My sputum was kind of streaked with red, but I wasn't really concerned as it was just barely noticeable. I felt dizzy right after I got through, but after about an hour I felt better than I had before. I've been coughing a lot more since I did it, but I think I am breaking some of that junk up! My body overall is feeling much much better since I started prednisone and asthma meds. I think those coupled with treatments and exercise will put me on the track of feeling good and gaining weight (muscle).

In fact, I weighed today and am at 70.4, so that means I have gained a pound in 3 weeks. Not bad when I don't gain ANYTHING or actually LOSE a pound or more within that time frame. Hopefully I can increase exercise workouts and stick to it so that my doctor's appointment on the 8th is GREAT!!! I'm looking forward to it, but am also anxious to see what the verdict will be on continuing or stopping this way of treatment. We will see.

Also- will you guys send some prayers up, good vibes/energy/juju, or good thoughts my way for this weekend? I am on the verge of not graduating because of a long hospital admission, and am waiting on word to see if I will get to. So... If it all works out the way I am praying it will, I will be a college graduate when I go see the doctor!!
*Fingers and toes crossed*

Wednesday, April 25, 2012

Day 19

Sorry, I know I haven't updated in a while. Things are so crazy right now between health, school, insurance problems, family things going on... Whew. I'll just summarize if I can and if that's okay.
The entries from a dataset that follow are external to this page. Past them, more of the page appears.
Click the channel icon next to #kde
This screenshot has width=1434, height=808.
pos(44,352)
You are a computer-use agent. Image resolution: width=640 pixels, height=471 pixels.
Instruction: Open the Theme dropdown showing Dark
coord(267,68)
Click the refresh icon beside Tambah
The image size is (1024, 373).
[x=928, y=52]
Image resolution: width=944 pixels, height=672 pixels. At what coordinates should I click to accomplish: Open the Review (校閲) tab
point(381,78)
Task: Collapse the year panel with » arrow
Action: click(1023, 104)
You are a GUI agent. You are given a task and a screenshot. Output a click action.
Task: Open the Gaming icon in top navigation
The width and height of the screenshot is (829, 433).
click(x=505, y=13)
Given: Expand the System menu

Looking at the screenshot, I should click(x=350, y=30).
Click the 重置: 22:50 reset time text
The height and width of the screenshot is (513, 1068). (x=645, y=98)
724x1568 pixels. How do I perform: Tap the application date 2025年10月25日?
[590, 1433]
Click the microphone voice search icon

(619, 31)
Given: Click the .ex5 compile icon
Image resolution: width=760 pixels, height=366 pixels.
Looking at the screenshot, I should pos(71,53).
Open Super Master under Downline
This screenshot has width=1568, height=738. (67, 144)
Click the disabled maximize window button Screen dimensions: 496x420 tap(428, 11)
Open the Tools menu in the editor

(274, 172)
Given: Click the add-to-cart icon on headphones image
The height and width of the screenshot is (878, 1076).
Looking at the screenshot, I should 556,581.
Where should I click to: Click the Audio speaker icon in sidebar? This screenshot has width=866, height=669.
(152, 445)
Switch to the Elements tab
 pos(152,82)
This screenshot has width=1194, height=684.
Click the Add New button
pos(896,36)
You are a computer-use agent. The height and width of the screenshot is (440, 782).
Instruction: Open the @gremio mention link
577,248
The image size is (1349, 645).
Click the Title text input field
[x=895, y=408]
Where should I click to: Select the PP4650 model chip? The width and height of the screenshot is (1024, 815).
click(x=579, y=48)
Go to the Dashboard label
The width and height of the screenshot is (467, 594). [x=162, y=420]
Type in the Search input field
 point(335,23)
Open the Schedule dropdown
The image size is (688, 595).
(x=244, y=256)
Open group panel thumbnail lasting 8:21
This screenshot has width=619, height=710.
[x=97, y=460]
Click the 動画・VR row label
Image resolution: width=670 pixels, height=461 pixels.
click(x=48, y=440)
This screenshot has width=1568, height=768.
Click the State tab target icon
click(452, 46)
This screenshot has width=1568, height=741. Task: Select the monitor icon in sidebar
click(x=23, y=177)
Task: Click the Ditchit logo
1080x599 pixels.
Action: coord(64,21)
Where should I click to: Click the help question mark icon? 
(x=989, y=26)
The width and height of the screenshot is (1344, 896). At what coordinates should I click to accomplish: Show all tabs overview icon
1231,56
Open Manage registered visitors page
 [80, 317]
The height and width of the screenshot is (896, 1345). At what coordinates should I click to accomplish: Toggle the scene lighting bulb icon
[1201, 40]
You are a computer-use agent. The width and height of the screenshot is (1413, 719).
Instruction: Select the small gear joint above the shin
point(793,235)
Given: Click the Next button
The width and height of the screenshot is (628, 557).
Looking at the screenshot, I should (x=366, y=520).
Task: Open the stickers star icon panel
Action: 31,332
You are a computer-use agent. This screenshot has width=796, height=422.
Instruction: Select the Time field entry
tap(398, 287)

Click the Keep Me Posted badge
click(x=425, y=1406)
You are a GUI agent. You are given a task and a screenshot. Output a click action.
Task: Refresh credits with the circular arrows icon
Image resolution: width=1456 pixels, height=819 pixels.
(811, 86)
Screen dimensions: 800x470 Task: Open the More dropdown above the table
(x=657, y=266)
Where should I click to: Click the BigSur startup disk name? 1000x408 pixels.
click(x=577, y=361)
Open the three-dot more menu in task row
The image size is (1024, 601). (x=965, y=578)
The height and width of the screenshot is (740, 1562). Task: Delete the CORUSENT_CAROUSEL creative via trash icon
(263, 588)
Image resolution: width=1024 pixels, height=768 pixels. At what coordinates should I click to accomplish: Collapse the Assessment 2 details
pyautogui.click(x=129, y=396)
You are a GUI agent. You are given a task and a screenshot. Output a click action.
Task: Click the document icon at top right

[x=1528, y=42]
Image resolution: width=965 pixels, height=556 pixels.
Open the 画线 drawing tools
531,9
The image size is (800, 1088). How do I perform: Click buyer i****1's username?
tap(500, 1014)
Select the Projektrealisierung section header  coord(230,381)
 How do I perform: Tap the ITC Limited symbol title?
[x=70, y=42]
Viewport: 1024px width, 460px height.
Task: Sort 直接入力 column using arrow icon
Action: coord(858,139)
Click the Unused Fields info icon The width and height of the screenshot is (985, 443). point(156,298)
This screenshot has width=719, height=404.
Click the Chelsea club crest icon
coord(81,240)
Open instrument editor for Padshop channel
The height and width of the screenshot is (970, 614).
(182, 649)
So I hadn't been feeling good at all, and finally called the doctor on Monday the 23rd. I explained my symptoms and everything, and so I was prescribed Prednisone because it sounded very much like it was all asthma-related. So, I was to start it that day and if I am not feeling better by Thursday night, I have to go see the doctor because there could be an underlying infection somewhere.

I woke up Tuesday morning with really bad stomach pains, and felt dizzy. I overall could already feel a difference though. I wasn't so out of breath, and I actually went more than 3 hours without an inhaler or a treatment. I did feel better than I have breathing-wise.

Today I woke up with a little bit of stomach pain. Also, I'm coughing more than usual. I'm not coughing up more mucus, just coughing more. It almost feels like a dry cough until I make myself cough hard, and I can feel like there is something breaking up in there. I am also having to blow my nose more too. Whether this means that I am on the recovering side of whatever I had and Kalydeco is doing more, or if there is something else going on, it's hard to tell. It's hard to know for sure what the medicine is doing now, because there is so much difference in how I breathe, cough, feel, everything since I started. I know there is a difference, but I don't know how I am supposed to feel. Does that make sense?

So, I will see how today goes. Hopefully this coughing thing I have going on will go away. We'll see.